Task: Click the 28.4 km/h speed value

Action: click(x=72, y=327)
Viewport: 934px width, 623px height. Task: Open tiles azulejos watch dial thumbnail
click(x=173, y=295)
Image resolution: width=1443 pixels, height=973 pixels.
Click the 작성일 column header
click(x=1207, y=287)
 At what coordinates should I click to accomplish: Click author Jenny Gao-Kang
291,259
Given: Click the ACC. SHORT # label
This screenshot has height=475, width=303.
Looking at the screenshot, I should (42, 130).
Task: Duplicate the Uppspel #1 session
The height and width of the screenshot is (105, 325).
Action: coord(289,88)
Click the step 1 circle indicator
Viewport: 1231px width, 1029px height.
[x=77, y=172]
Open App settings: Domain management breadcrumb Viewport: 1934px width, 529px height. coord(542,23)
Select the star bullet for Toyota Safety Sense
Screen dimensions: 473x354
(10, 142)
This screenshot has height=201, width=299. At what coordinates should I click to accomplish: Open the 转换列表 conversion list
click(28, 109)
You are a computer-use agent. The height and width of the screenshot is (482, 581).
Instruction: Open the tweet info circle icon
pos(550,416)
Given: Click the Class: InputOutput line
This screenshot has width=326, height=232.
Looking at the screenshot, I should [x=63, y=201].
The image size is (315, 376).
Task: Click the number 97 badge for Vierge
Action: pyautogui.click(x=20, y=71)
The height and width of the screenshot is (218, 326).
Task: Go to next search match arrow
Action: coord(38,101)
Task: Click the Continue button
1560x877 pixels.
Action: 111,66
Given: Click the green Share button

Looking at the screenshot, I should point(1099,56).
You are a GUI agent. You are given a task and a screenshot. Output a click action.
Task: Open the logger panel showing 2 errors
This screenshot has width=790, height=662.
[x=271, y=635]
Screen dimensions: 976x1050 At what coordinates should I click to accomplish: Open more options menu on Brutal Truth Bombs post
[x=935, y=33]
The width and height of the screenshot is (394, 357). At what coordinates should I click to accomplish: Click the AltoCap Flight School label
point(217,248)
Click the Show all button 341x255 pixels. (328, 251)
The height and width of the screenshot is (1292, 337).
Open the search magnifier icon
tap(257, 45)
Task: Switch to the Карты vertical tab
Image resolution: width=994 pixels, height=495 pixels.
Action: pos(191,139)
********************
WHAT YOU WILL DO:
Scan the records above and tell how many lines include the word "agent"; the number is all that should be written.

COMPLETED EXERCISE:
2